I'm not sure I understand the question but if you mean the bolt thru the outer bushing I believe that the head of the bolt goes on the outside and the nuts on the inside. It needs to be tightened down all the way and pretty hard. There is a sleeve in the bushing that prevents it from collapsing.


----------



## firebird (Feb 6, 2011)

i will post a pic later, i'm at work. but first time looking at it, it seems bit tricky


----------



## firebird (Feb 6, 2011)

the bolt is not in the middle, it goes through the gold bushing like at one end. so does that bolt when adjusted needs to be at the bottom towards floor, say 6 o'clock, or on top towards the seats of vehicle, say 12 o'clock? to increase the negative camber


----------



## svede1212 (Nov 1, 2005)

firebird said:


> the bolt is not in the middle, it goes through the gold bushing like at one end. so does that bolt when adjusted needs to be at the bottom towards floor, say 6 o'clock, or on top towards the seats of vehicle, say 12 o'clock? to increase the negative camber


You'd have to ask Andy on that one. I've never used his adjustables


----------



## firebird (Feb 6, 2011)

update. after getting help from Andy, i installed the camber adjuster last thursday, and today took the wheels off to check for any lose parts or if the cambers moved. so far after about 80 miles on the clock, the cambers are doing the job, i did tighten them a lot when i first installed them. and, i took the shocks off and pull the springs out to lift the control arm all the way up with the tire, and it is in the position it was when i adjusted them.

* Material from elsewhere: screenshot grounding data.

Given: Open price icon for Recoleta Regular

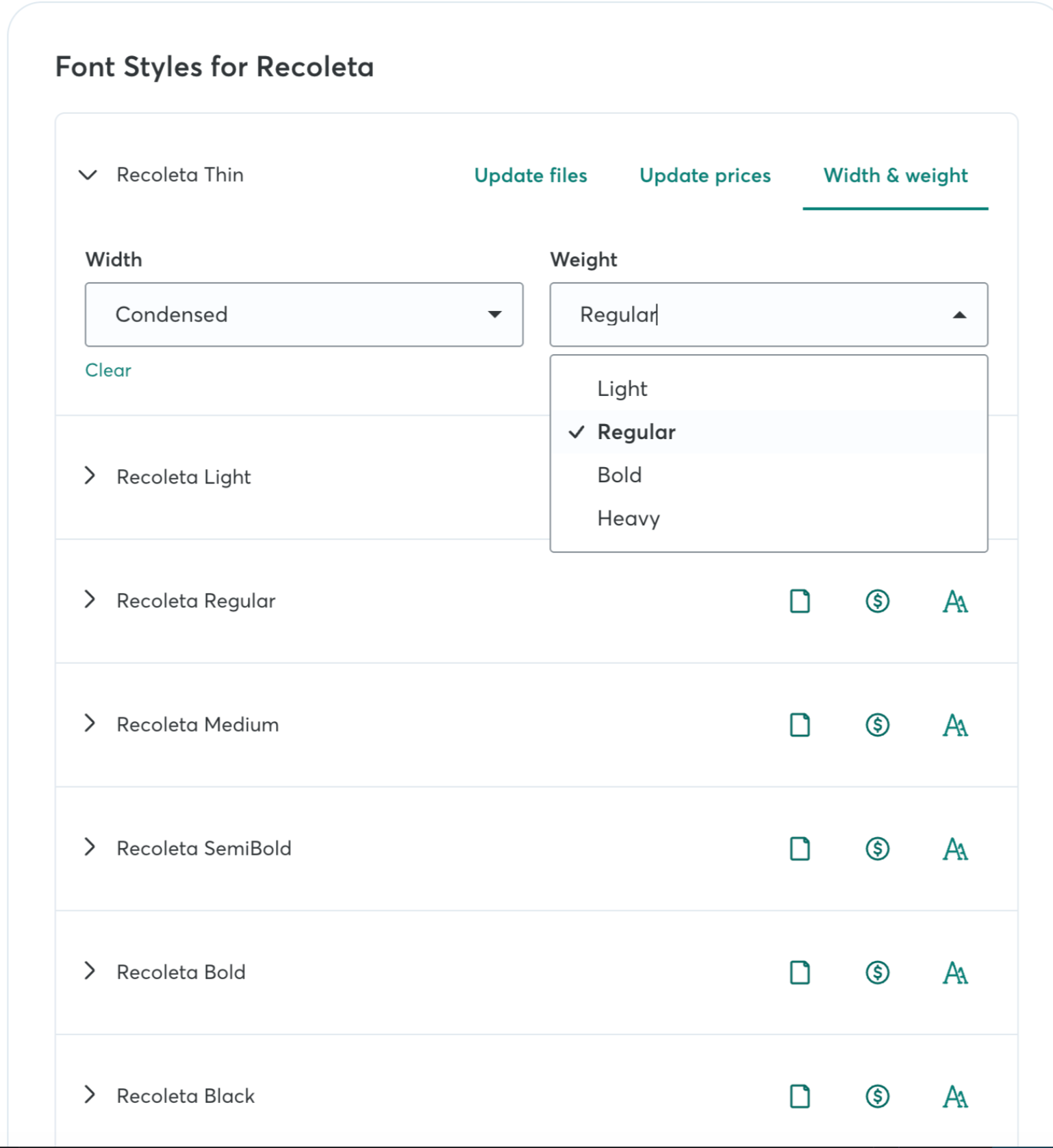Looking at the screenshot, I should pyautogui.click(x=877, y=601).
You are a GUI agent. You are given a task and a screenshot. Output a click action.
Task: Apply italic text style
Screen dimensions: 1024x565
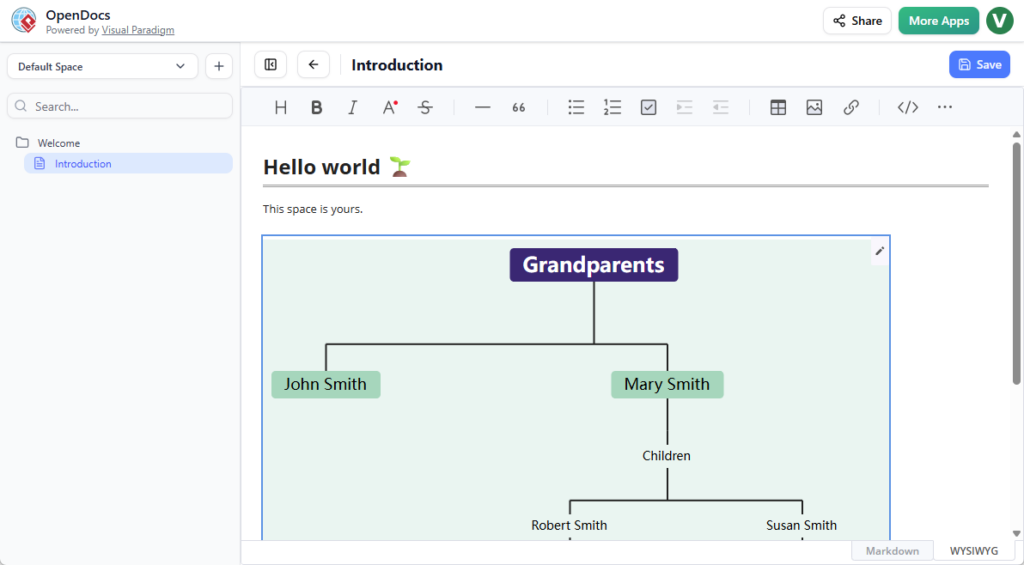352,107
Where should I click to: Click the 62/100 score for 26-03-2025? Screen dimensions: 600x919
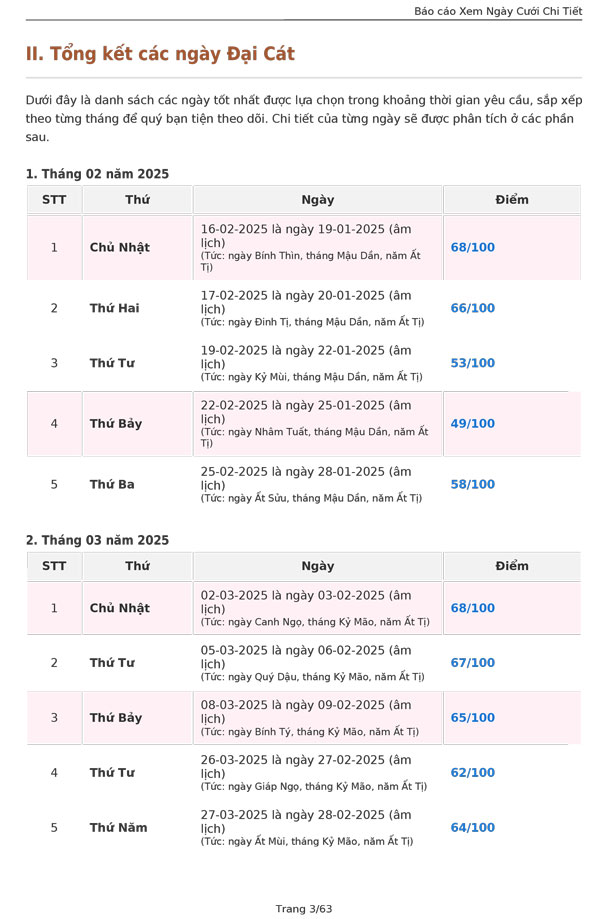pyautogui.click(x=472, y=772)
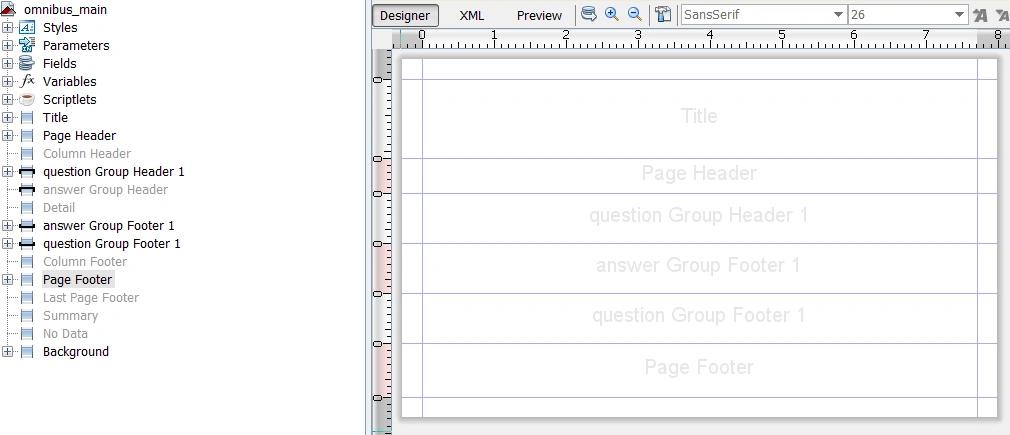Select Page Footer in the outline tree
The width and height of the screenshot is (1010, 435).
[77, 280]
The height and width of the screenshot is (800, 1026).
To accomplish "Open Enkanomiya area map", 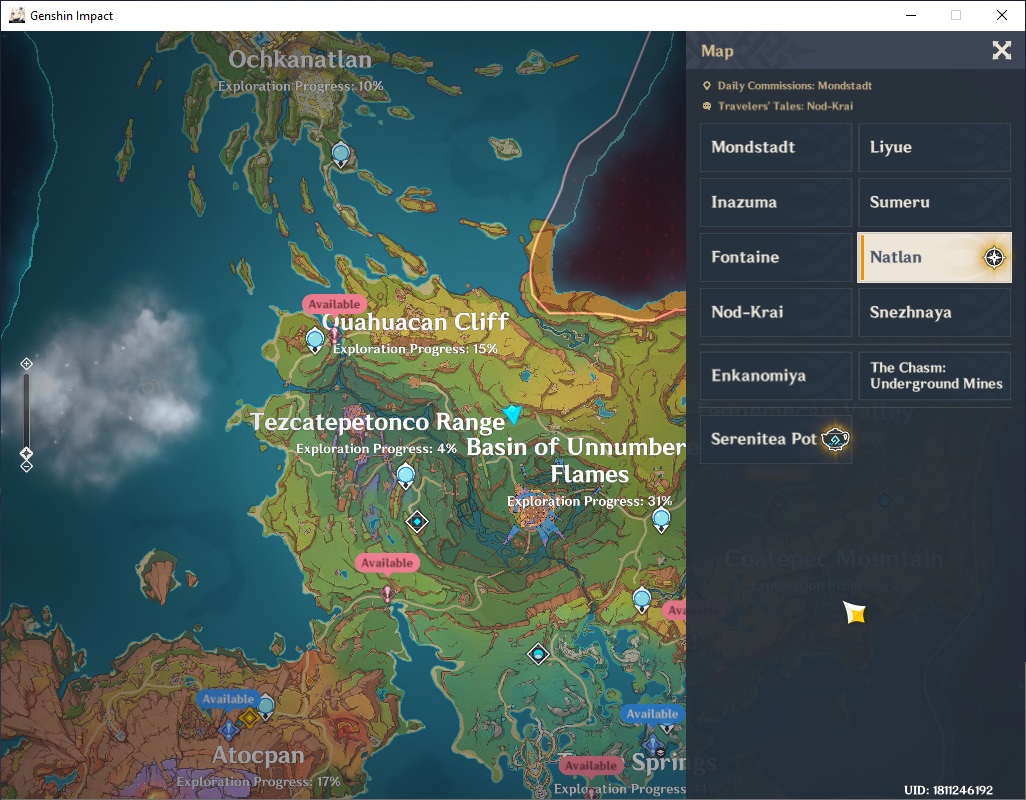I will [x=775, y=375].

now i was hoping that with this adjustment i would be able to go up in size, but it will be impossible. not what i wanted to hear. sucks, but the offset i would need would be more like 42 instead of 35 i have.

hey svede, you said you have like a 55 offset with 9.5. is there enough room in there for a 295 judging by your eye with the camber adjusted? the reason, i am asking, i know this local guy that has 2 sets of corvette ZR1 wheels 18x9.5 with 57mm offset. he is willing to give them to me to test them, but he has no rubber on them. so i was thinking of going to this local used tire shop and get couple of 295 for 80 bucks to test it out, but i do not want to be wasting my money if it won't fit because it might be a tight fit for a 295. 

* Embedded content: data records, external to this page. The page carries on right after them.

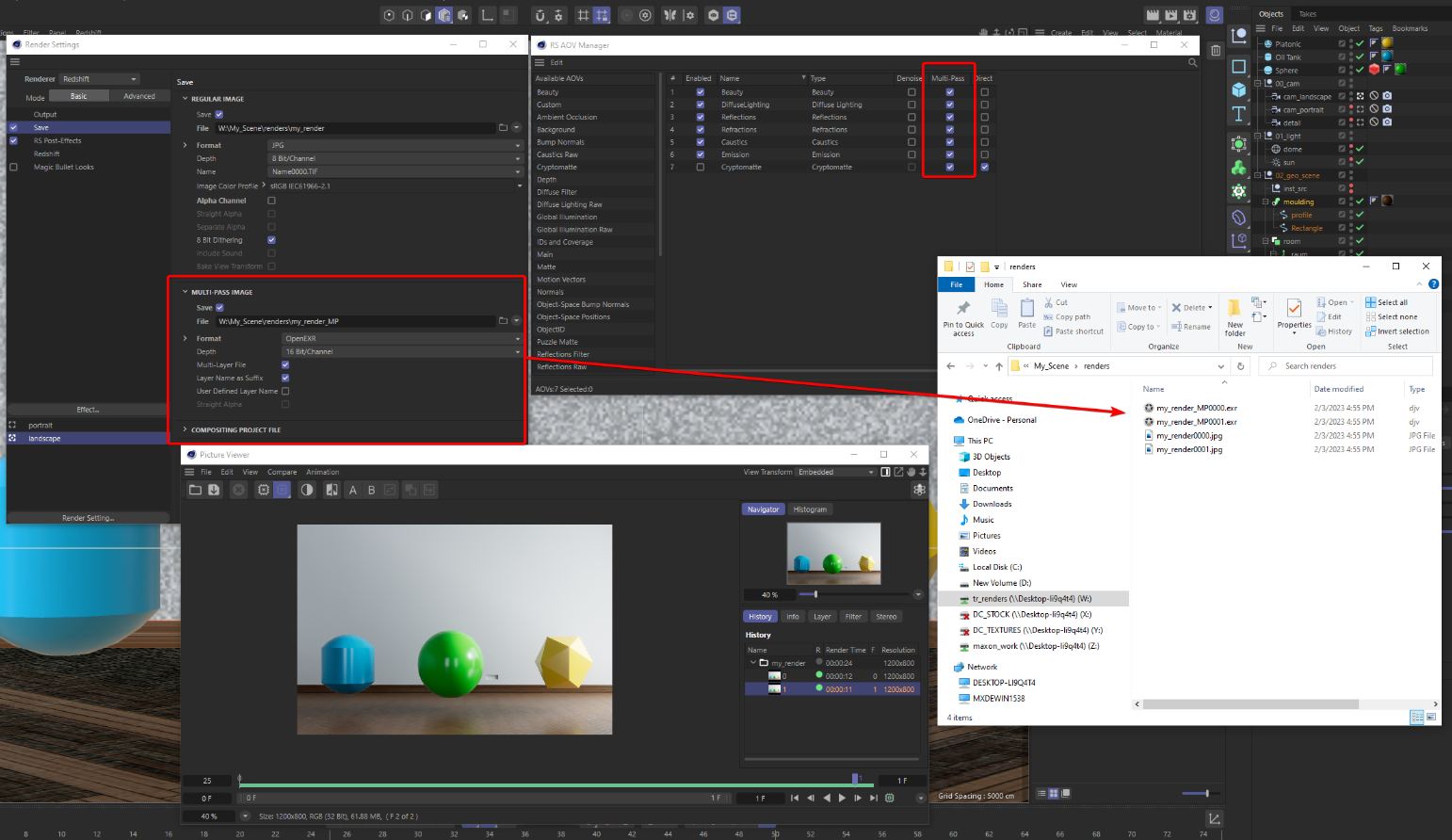Toggle the green checkmark next to sun
The height and width of the screenshot is (840, 1452).
tap(1360, 162)
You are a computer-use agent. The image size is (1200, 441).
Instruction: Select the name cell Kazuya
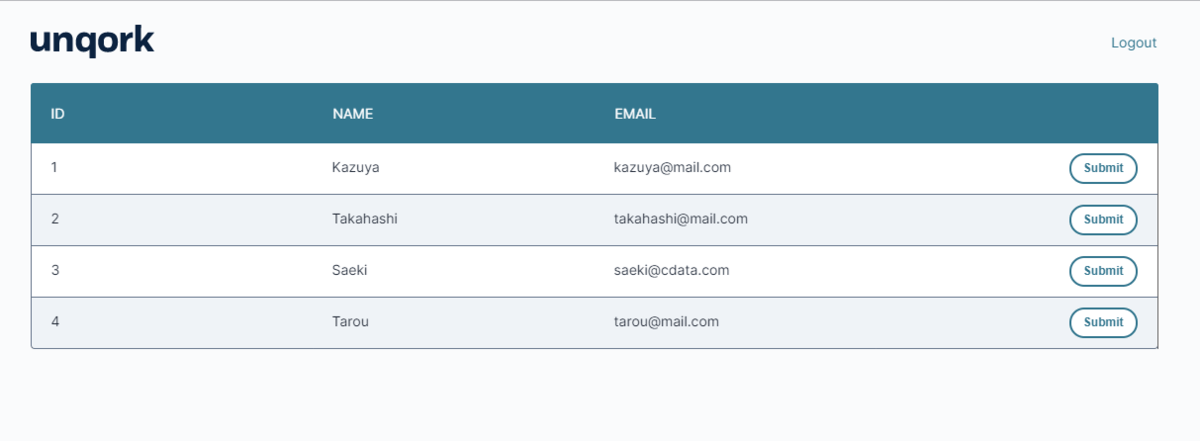tap(355, 168)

the zr1 should fit our bolt pattern and maybe with 2 or 3mm spacer, from what i gathered around. do you know anything on this subject?


----------



## firebird (Feb 6, 2011)

it's tub time guys  should have done it the first time i thought about it.


----------



## svede1212 (Nov 1, 2005)

I could get 295s in there. The 285s on my offset give plenty of room. I'd probably go to a 50ish offset tho with a thicker spacer like 8-10mm for it.


----------



## firebird (Feb 6, 2011)

yeah, it seems like it would be a real tight fit, the local tire shop has 285 used and i dont want to waste the money on new 295. the guy would sell me his zr1 wheels 9.5 with 57mm offseti would have to buy a spacer for the wheels too, might as well invest more money and my vacation and get the tub on it. just need to do some more research on it. the wheels are good deal i just don't know if that 295 would fit, pretty sure the nitto 555 would if they make it in this size.


----------